Te amo más de lo que puedo - cap 43
Capítulo 43- Mato a su madre
Envolviendo a Qibao con la toalla de baño, Sheng Youting la abrazó y la saco del baño. Encontró la ropa de Qibao y la vistió. También le dijo al médico que siguiera sedando a Yu Lan. No fue un buen momento para que Yu Lan se despertara.
Al salir de la habitación de Yu Lan, el médico llegó a la habitación del niño. Aplicó la medicina sobre los moretones de Qibao. Qibao enterró su rostro en el pecho de Sheng Youting e intentó distraerse hablando con Sheng Youting: «Papá, Qibao extraña mucho a mamá. ¿Cuándo mejorará mamá?»
«Pronto. Cuando la piel de Qibao se ponga blanca, mamá estará a punto de mejorar».
«Qibao podría aplicar polvo en mi piel y ponerse blanco…»

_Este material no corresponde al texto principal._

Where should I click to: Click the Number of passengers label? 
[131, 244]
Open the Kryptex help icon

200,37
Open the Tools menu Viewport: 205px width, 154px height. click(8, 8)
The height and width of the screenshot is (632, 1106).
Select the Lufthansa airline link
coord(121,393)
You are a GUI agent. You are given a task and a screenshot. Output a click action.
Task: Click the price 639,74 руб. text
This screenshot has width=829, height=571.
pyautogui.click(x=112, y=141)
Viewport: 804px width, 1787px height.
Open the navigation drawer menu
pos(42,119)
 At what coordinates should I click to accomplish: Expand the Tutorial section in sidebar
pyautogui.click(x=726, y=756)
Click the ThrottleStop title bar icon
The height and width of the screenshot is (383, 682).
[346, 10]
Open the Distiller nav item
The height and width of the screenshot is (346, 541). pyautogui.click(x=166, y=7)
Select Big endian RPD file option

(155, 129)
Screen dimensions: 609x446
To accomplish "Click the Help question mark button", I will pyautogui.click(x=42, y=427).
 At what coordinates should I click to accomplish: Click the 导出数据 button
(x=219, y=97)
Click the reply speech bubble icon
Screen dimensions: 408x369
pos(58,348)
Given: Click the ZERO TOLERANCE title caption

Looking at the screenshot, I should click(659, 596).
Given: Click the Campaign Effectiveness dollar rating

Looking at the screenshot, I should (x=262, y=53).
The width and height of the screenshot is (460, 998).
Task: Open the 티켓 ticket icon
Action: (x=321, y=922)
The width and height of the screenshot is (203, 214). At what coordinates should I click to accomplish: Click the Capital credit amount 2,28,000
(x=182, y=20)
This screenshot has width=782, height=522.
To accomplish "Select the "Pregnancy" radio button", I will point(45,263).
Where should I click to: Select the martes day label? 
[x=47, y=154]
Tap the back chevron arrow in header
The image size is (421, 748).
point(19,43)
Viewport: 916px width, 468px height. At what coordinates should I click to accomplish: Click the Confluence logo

Después de verificar las condiciones de Qibao, el médico sintió pena por lo que el pequeño había pasado, «Sr. Sheng, los moretones y la herida en la piel de la pequeña demorarían al menos una semana en mejorar. La pequeña apenas tiene la piel intacta. ahora. ¡El maldito criminal necesita obtener lo que se merece! ¡Cómo se atreve!»
Sheng Youting no siguió sus pensamientos. Él solo preguntó: «¿Qué hay de la señora? ¿Es posible que ella… hasta que Qibao mejore?»
El médico entendió el significado implícito de las palabras de Sheng Youting, ya que definitivamente sería malo para el cuerpo de Yu Lan si estaba sedada demasiado.
El médico respondió: «Haré todo lo posible para acortar el tiempo para que la piel de la pequeña dama vuelva a la normalidad».
Sheng Youting asintió con la cabeza. Cuando el doctor se fue, sacó a Qibao al jardín. Pensó que podría ayudar a Qibao a olvidarse del miedo mientras jugara en el jardín.
Durante el día, Qibao estaría bien. Sin embargo, durante la noche, Qibao se apoderó de las telas de Sheng Youting.
Cuando Yu Lan estaba allí, Sheng Youting nunca tuvo la oportunidad de acostarse con Qibao. Sin embargo, después de dos días con Qibao ahora, los dos se acercaron cada vez más. Sheng Youting podía sentir que Qibao siempre lo estaba cuidando, dándole el amor que podía ofrecer. También le conmovió la calidez ofrecida por el niño.
En realidad, había pensado para sí mismo que no importaba si podía tener su propio hijo o no. Había planeado una adopción.
Y ahora el niño era la hija de Yu Lan. ¿Qué más debería pedir?
De ahora en adelante, no solo tomaría a Qibao como su propia hija. ¡Ella sería y debe ser su propia hija!
…
¡Un yate blanco navegaba rápido hacia alta mar!
En alta mar, un lugar no gobernado por nadie, ¡una mujer fue abandonada del barco con las manos atadas!
¡Explosión!. Junto con el agua de mar salpicada, se escuchó un grito de Yu Yi: «¡Por favor perdóname! Solo quiero que mates a Yu Lan por mí. ¡No quise matar al niño!»
Sheng Youting llevaba gafas de sol y una camisa de lino blanca. El viento del mar soplaba fuerte y expandía su camisa en una nube sobre el mar.
Sheng Youting encendió un cigarrillo y lo puso entre sus labios. Mordió la punta del filtro con fuerza, apoyó la mitad de su cuerpo contra la barandilla y sopló perezosamente anillos de humo. Los anillos fueron dispersados por el viento del mar.
Ni siquiera miró a la mujer en el mar, «No querías matar a la niña. ¡Solo querías torturarla! Ella era solo una niña de dos años. ¿No te temblarían las manos al golpearla?»
«¡Lo hice porque te amaba!»
Sheng Youting bajó levemente la cabeza y vio a la mujer: «Todo eso en tu corazón son celos. ¿Cómo podrías amar a alguien más? De lo contrario, no habrías llevado a la madre de Lan abajo».
Todo el cuerpo de Yu Yi estaba empapado en el mar a excepción de su cabeza y las manos atadas colgando de una cuerda. El agua del mar era amarga y salada. El sol estaba extremadamente caliente. Estaba al borde del colapso. Ahora, de repente escuchando las viejas cosas malas que una vez hizo, estaba más que asustada, «Tú, tú, tú. ¿Cómo puedes saberlo? Tonterías. No lo hice. ¡Fue ella quien se suicidó y saltó del edificio!»